- Poster presentation
- Open Access
Acute glycemic and blood lipid response to the ingestion of a candy bar-like protein supplement compared to its candy bar counterpart
© Dugan et al;licensee BioMed Central Ltd. 2010
- Published: 15 September 2010
- Blood Glucose
- Blood Draw
- Protein Supplement
- Sugar Alcohol
To meet the growing demand and market for protein supplements, sports nutrition companies and manufacturers have developed protein supplements in several forms, such as RTDs, bars, and powders. Recently, candy bar-like protein supplements have been developed using sugar alcohols instead of sugar to lessen the glycemic response. However, these candy bar-like substitutes usually have a high concentration of total fat, saturated fat, and cholesterol. It is the purpose of this study therefore to determine the acute glycemic and blood lipid response to ingesting a candy bar-like protein supplement compared to its candy bar counterpart.
In a crossover design, 5 male and 5 female subjects (N =10, 24 ± 5.5 years, 174 ± 8.3 cm, 80 ± 21.9 kg) consumed either a common candy bar (CBR) or a similar carbohydrate conscious protein bar (PBR). Subjects arrived at the lab on a 12 hour fast at 9:00am and had a baseline blood draw. Subjects then consumed either a candy bar (CBR) or a protein bar (PBR) followed by serial blood draws at 15 minutes (15PST), 30 minutes (30PST), 45 minutes (45PST), and 1 hour (1HR) post consumption. Serum samples were analyzed for blood glucose, insulin, and lipid profiles. All data was analyzed utilizing a 2x5 ANOVA. T-tests were used in the case of a significant interaction. A significance value of 0.05 was adopted throughout.

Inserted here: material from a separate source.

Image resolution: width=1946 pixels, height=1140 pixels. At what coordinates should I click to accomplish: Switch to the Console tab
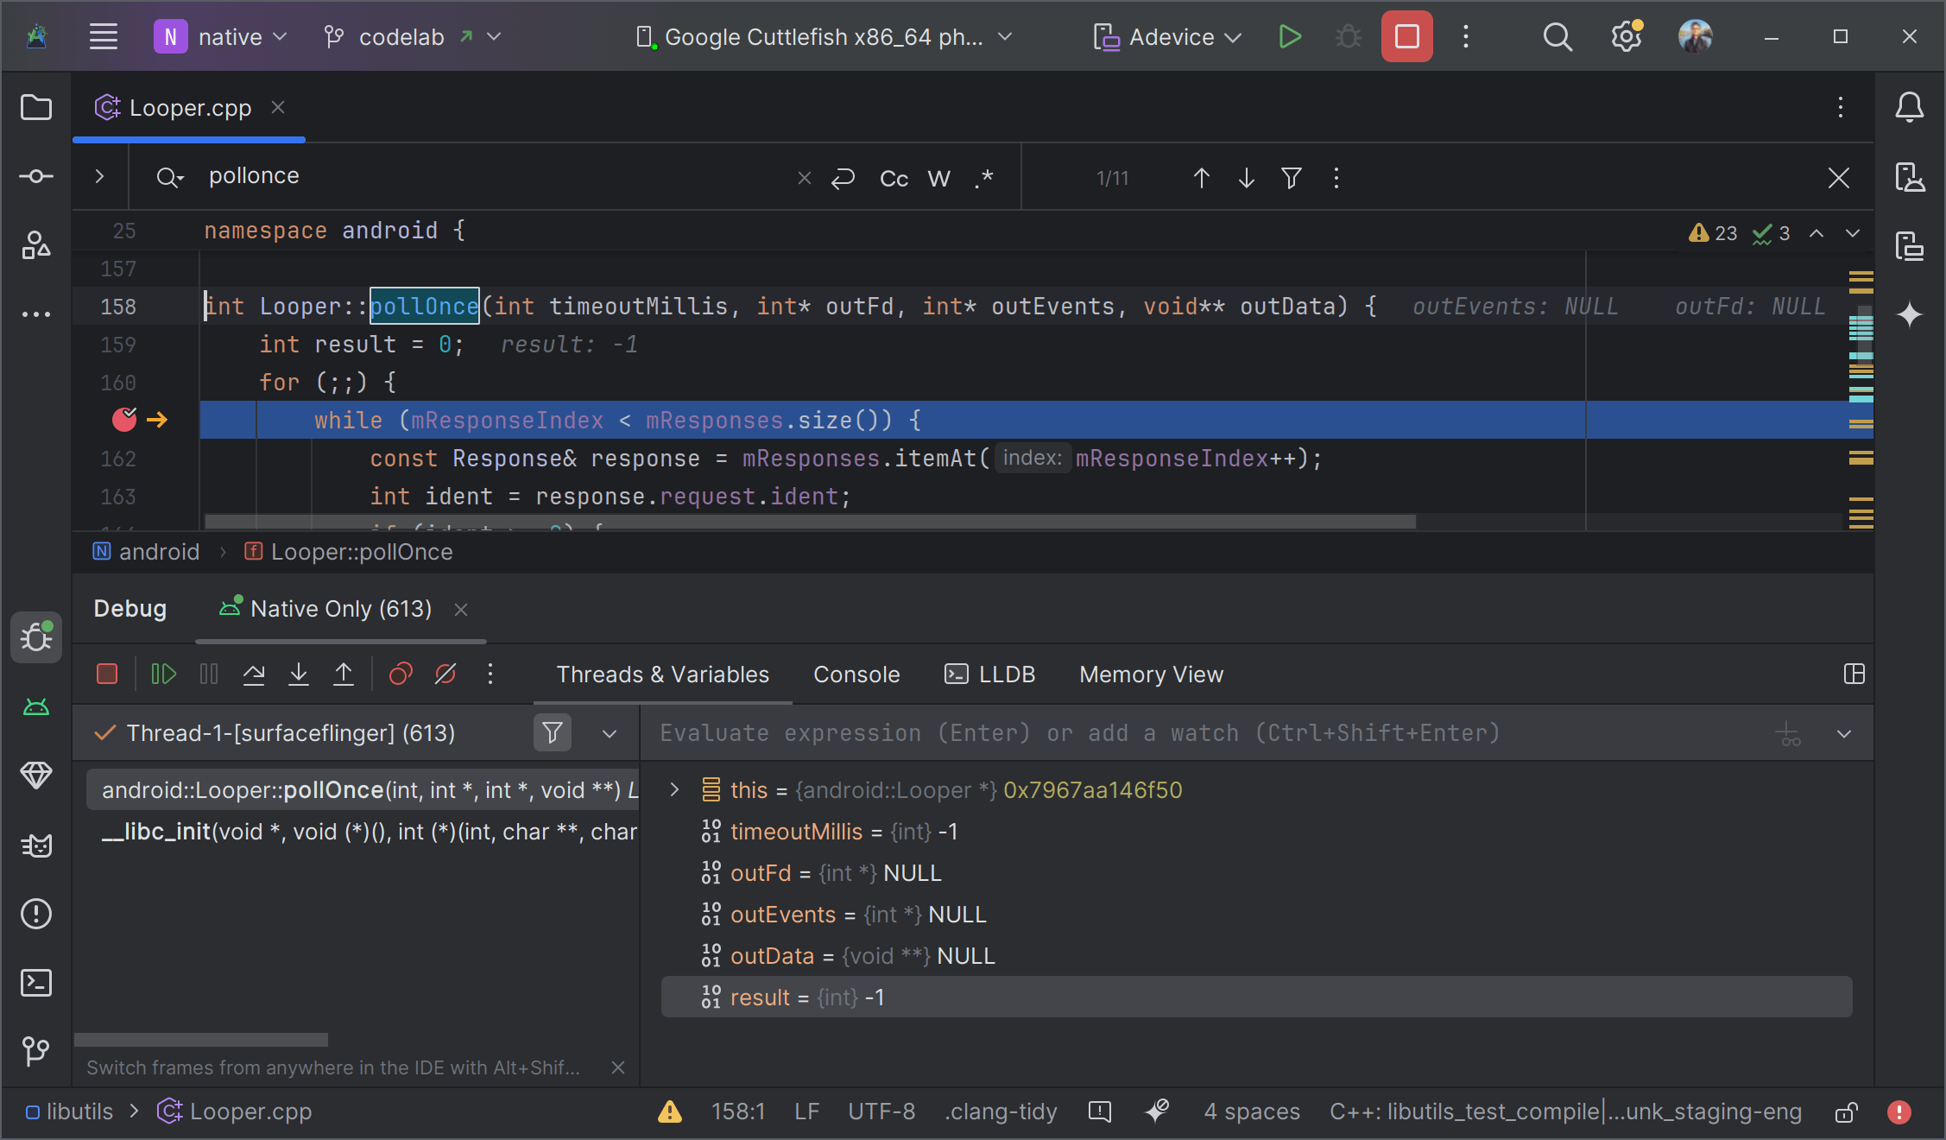pyautogui.click(x=856, y=675)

A significant time effect and a group x time interaction effect were observed among groups for changes in blood glucose (p > 0.05). Post Hoc analyses revealed blood glucose levels were significantly different at 15PST (CBR: 112.5 ± 14.1.6 mg/dl; PBR: 87.5 ± 9.2 mg/dl), indicating a more profound glucose response from the CBR. A significant increase over baseline was observed for triglyceride independent of group and peaking at 1HR (Δ CBR: 15 ± 5 mg/dl; Δ PBR: 23 ± 6 mg/dl). A significant increase over baseline was observed for insulin independent of group and peaking at 15PST (Δ CBR: 42 ± 27 mg/dl; Δ PBR: 25 ± 11 mg/dl). No significant change was observed in total cholesterol.
Blood glucose, triglyceride, and insulin all significantly increased in response to CBR and PBR consumption. However, the blood glucose response to the CBR was significantly greater than that of the PBR with sugar alcohol in place of sugar. These findings suggest that the CBR does have a greater effect on blood glucose, but the PBR still had a strong impact on serum triglycerides and insulin.